I love travelling – it’s one of my favourite hobbies. This summer I have been based at the Max Planck Institute in Berlin, Germany, with Professor Antonietti and have had the opportunity to visit other places as part of the Green Talents Award 2011 I received last December from the Federal Ministry of Science and Education in Germany, for which I am also very grateful.
When I’m home, I enjoy playing video games and listening to music, another of my main hobbies. If I wasn’t a chemist I would probably be a DJ!
Thank you for the interview.
Rafael Luque studied chemistry at the Universidad de Cordoba, Spain, graduating in 2001. He gained his Ph.D. there on the topic of mesoporous alumino- and galosilicates M41S as catalysts and supports for aromatic alkylation and n-alkane hydroisomerisation processes. In 2005, he moved to the University of York, UK, as a postdoctoral researcher. He was appointed a lectureship in chemistry at the Universidad de Cordoba in 2008.
After turning down a Lectureship at Cork University in Ireland, he was appointed as Ramon y Cajal Fellow in 2009. In 2011 he was awarded the Green Talents Award and the Marie Curie Prize to young researchers.
Luque’s research focuses on biomass and waste valorisation practises as well as the areas of (nano)materials science, heterogeneous catalysis, biofuels and green chemical methods in synthetic organic chemistry. He has published over 130 research articles, filed 3 patent applications and edited 4 books as well serving on the Editorial Boards of several journals, including Chemical Society Reviews, Catalysis Communications, and Current Green Chemistry.
Selected Publications
- Maximising the accessibility of active species in low acidic Zr-SBA-15 materials,
J. Iglesias, M. D. Gracia, R. Luque, A. A. Romero, J. A. Melero,
ChemCatChem 2012, 4(3), 277–415.
DOI: 10.1002/cctc.201100365 - Unprecedented Selective Oxidation of Styrene Derivatives using a Supported Iron Oxide Nanocatalyst in Aqueous Medium,
Fatemeh Rajabi, Nafiseh Karimi, Mohammad Reza Saidi, Ana Primo, Rajender S. Varma, Rafael Luque,
Adv. Synth. Catal. 2012, 354(9), 1707–1711.
DOI: 10.1002/adsc.201100630 - Wheat-based biorefining strategy for fermentative production and chemical transformations of succinic acid,
Carol S. K. Lin, Rafael Luque, James H. Clark, Colin Webb, Chenyu Du,
Biofuels, Bioprod. Biorefin. 2012, 6(1), 88–104.
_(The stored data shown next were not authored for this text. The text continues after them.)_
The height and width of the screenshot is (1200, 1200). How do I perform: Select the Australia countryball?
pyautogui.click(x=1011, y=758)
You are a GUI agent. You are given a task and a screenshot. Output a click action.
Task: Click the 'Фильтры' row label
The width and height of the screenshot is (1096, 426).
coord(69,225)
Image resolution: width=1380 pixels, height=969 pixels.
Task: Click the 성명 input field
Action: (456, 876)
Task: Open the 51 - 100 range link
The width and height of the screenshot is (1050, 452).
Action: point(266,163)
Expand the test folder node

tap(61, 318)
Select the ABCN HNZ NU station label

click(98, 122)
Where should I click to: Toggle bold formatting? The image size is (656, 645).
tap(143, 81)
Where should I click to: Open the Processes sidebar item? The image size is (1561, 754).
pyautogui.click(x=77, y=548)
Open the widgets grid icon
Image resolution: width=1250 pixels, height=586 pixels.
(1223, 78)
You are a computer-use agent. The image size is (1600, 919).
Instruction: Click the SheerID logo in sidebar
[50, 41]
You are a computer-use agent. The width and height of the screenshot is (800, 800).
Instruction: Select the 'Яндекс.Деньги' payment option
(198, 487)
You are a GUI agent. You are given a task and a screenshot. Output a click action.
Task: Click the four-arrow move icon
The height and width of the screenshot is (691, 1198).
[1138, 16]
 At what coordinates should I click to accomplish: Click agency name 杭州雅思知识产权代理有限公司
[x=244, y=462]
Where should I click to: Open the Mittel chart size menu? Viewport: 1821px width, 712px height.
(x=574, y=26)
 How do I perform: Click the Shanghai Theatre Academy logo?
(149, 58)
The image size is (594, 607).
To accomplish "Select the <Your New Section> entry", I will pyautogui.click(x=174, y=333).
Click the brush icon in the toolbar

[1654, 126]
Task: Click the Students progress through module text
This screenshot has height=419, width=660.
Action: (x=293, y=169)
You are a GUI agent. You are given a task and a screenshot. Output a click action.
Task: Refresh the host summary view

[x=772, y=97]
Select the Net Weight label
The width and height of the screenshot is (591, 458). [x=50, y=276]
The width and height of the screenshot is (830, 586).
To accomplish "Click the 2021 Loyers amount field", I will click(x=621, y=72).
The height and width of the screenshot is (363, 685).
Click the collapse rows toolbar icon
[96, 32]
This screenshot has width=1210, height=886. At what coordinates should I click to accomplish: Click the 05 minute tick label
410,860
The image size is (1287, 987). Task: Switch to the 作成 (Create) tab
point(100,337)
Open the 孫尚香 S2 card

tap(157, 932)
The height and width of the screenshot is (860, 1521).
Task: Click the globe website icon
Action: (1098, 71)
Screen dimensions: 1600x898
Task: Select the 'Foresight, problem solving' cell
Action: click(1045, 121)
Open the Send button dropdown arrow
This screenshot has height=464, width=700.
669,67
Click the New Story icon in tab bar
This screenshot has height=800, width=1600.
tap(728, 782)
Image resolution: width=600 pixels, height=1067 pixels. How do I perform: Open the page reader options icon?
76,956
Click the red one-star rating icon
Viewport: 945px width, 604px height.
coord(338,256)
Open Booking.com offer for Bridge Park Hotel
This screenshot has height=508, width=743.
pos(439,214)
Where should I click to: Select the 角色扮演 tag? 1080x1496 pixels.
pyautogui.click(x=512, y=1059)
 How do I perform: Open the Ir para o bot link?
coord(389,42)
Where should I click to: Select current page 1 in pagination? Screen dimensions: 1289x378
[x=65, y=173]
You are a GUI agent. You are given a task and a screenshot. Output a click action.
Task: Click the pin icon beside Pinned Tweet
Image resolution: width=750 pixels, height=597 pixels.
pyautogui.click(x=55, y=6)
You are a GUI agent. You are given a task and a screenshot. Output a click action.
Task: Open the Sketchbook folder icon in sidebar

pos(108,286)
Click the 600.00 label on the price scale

DOI: 10.1002/bbb.328 - A Dry Milling Approach for the Synthesis of Highly Active Nanoparticles Supported on Porous Materials,
A. Pineda, A. M. Balu, J. M. Campelo, A. A. Romero, D. Carmona, F. Balas, J. Santamaría, R. Luque,
ChemSusChem 2011, 4, 1561–1565.
DOI: 10.1002/cssc.201100265 - Starbons: New Starch-Derived Mesoporous Carbonaceous Materials with Tunable Properties,
Vitaly Budarin, James H. Clark, Jeffrey J. E. Hardy, Rafael Luque, Krzysztof Milkowski, Stewart J. Tavener, Ashley J. Wilson,
Angew. Chem. Int. Ed. 2006, 45(23), 3782–3786.